When you reach the line in the listing below that contains "Where should I click to: Open the Leaderboard", begin returning lines exactly as written, and stop after the line that contains "The height and width of the screenshot is (219, 292).". Return no other lines.
━━━━━━━━━━━━━━━━━━━━━━━━━━━━━━
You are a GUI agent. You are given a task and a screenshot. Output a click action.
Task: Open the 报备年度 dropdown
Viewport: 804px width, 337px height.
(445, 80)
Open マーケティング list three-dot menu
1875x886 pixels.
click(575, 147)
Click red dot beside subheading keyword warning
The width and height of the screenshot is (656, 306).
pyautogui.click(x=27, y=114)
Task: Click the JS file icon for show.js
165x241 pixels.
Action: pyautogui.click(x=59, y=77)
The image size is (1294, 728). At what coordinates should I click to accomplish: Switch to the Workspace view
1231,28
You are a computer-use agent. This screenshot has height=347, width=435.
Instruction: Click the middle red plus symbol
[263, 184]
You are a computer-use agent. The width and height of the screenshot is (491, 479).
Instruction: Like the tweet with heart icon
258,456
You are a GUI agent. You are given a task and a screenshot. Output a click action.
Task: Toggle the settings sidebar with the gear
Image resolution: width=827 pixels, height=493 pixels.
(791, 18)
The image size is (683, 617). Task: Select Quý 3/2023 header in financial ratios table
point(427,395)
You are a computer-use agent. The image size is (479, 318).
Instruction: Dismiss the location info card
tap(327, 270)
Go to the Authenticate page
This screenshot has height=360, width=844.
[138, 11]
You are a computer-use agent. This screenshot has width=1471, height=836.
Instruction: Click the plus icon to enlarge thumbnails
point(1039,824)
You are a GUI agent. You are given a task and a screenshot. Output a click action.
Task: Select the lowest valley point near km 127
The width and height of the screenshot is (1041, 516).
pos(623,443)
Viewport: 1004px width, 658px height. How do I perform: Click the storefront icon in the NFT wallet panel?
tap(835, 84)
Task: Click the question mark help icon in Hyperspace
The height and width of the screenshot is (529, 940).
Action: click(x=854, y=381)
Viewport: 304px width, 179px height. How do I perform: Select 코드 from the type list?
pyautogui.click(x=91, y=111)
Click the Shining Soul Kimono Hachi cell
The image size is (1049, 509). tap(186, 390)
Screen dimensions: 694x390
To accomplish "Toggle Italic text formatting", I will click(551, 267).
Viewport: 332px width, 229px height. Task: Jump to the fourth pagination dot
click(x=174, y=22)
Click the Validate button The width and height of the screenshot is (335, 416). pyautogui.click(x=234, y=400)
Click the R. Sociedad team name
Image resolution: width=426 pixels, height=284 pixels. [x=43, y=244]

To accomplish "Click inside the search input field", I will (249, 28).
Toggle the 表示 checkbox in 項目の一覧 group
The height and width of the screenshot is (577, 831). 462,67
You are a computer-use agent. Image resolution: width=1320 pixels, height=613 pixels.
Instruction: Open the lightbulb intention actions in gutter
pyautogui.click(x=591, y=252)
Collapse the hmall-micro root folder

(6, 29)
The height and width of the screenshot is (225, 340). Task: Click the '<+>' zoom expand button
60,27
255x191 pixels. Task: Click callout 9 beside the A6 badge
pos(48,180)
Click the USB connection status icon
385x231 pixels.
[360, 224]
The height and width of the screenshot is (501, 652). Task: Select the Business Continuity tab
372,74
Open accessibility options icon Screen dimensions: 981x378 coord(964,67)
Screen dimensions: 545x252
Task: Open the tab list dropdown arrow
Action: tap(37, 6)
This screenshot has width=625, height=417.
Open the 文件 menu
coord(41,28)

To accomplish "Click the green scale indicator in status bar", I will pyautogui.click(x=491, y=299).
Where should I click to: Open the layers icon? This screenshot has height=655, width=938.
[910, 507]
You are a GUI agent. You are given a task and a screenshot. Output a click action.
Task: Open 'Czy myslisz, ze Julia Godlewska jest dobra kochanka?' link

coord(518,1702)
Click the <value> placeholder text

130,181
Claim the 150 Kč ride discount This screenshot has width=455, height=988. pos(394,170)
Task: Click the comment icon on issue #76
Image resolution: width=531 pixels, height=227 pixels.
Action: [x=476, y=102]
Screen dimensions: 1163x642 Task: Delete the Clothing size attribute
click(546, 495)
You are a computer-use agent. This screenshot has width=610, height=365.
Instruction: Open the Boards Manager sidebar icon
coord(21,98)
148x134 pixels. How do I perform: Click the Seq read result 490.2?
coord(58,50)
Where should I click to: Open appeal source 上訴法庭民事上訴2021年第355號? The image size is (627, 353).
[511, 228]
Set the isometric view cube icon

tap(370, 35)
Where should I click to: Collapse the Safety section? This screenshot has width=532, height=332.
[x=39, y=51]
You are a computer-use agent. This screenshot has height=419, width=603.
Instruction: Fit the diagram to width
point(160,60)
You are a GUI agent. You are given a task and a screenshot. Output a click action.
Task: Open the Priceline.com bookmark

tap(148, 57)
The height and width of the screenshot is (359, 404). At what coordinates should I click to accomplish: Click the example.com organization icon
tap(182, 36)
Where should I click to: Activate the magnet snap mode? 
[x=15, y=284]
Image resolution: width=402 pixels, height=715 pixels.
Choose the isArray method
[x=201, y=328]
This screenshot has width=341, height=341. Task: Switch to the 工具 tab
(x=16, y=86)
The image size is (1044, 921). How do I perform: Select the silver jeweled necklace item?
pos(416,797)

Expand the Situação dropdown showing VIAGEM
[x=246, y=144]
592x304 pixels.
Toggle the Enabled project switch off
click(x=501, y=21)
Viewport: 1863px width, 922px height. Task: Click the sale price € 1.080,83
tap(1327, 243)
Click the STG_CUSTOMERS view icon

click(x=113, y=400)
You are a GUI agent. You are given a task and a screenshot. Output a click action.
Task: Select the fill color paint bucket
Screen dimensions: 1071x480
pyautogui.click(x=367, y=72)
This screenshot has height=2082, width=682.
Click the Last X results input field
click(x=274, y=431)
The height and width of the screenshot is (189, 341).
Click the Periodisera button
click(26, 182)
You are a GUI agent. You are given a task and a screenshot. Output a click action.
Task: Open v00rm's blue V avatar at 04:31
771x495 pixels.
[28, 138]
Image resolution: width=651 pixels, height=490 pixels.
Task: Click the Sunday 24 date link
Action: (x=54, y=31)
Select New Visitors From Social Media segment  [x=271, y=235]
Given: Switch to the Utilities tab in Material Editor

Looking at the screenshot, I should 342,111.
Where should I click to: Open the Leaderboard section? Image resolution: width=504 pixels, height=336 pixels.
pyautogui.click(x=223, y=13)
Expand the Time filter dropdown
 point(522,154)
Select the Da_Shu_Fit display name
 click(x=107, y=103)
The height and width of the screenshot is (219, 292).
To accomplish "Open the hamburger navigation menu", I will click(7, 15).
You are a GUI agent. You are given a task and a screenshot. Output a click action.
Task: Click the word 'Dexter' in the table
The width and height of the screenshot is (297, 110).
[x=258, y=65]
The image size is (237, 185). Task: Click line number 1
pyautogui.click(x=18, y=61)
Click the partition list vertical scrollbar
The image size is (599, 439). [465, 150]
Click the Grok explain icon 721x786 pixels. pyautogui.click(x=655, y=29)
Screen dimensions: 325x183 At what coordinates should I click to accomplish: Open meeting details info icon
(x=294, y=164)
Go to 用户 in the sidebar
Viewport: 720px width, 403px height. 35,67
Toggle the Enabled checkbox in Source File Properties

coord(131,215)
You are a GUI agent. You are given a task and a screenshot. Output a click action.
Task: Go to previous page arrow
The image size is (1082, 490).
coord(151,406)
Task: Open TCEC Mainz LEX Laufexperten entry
━━━━━━━━━━━━━━━━━━━━━━━━━━━━━━
## ANSWER
Where should I click to: Open the Leaderboard section? Image resolution: width=504 pixels, height=336 pixels.
pyautogui.click(x=223, y=13)
Expand the Time filter dropdown
 point(522,154)
Select the Da_Shu_Fit display name
 click(x=107, y=103)
The height and width of the screenshot is (219, 292).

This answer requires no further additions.